The problem is that there are so many soft factors affecting the outcome that it's very hard to tell if even a great scientific study will apply to your case. The number of people on your team, their experience with the technology being used, their relationships between each other, the politics of the working space and thousands other factors may have much bigger effect on the productivity and quality then the choice of a typing system, and it may be pretty impossible to control for them in the study. I agree that it's good to approach things scientifically, but at the same time it's also good to question how much science applies to the problems being solved.

sgk284 · on June 8, 2012

Agreed with your overall premise, but this particular study doesn't meet the criteria to have any conclusions drawn from its results.

The number of programmers is too small and skills not representative (49 undergrad programmers). The problem (writing a simple scanner / parser) isn't one that will really benefit from a decent type system. All you need need are ints, strings, and arrays and you're good to go.

nu23 · on June 8, 2012

Reasoning from basic principles is a valuable tool to evaluate conclusions. Sure, it has strong weaknesses (hidden assumptions which are wrong, insufficient imagination about what could happen, rationalizing one's biases). But it is useful, when you dont have complete trust in the quality or the scope of the experiment. For instance, claims about quantum computing solving NP complete problems are legitimately held in doubt because of theoretical reasons. Also, whenever there are short term positives hiding a long term negative, like say unsustainable financial or ecological behavior, the negatives might be only seen by a chain of reasoning and not by direct experiments.

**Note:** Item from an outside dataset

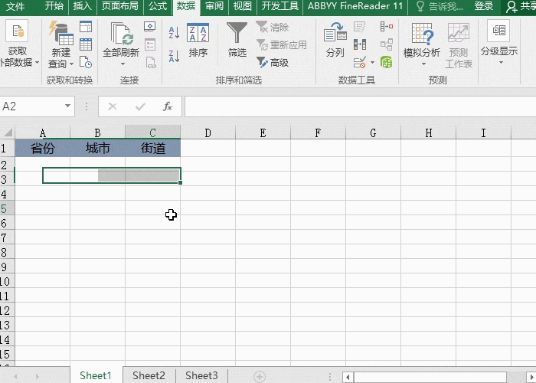Expand the Outline (分级显示) group menu

click(x=499, y=46)
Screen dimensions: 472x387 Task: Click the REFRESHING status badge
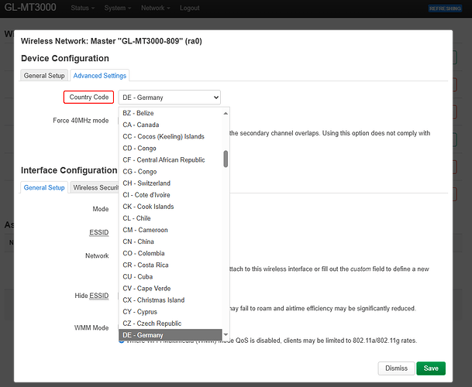445,8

I agree in the sense that we see so many cases in the other direction - reasoning full of holes being trusted over empirics. The interesting thing is in any given situation, how much trust to give to the different tools that we have to evaluate a claim.

ExpiredLink · on June 8, 2012

> We need more science in our computer science, which means more experiments and more results like this.

There is an ongoing experiment wrt the usability of programming languages, libraries, frameworks, concepts, ... It's called the market.

madhadron · on June 8, 2012

Counterexample: JavaScript. It is the best demonstration I know of that our choice of languages and tools is mostly based on historical accident rather than any technical criteria.

xyzzyz · on June 8, 2012

Market is testing for many more different features than just usability, and as such is rather useless if you want to test a single thing.

johnchristopher · on June 8, 2012

What are the market's conclusions regarding dynamic and static typing ?

aangjie · on June 8, 2012

I second that.It's one of the reasons i quit my day job to do a Master's degree...though i chose a naive enough college and course that am now back to a programming job where i am surrounded by the same type of crowd again.

pcopley · on June 8, 2012

I'm curious what your Master's is in and what "type" you're surrounded by.

aangjie · on June 8, 2012

Oh. Sorry, for that snarky reply(tired i guess). I have a master's in cognitive science(from india). And currently a python programmer here. Mainly because there aren't that many jobs(in cog. sci.) , here and i was not focused enough to get published in a journal during my master's. As for types, well, one ex: is a situation where i was trying to defend my choice of Dvorak kb saying usability and got a dismissive, snorty laugh as a response.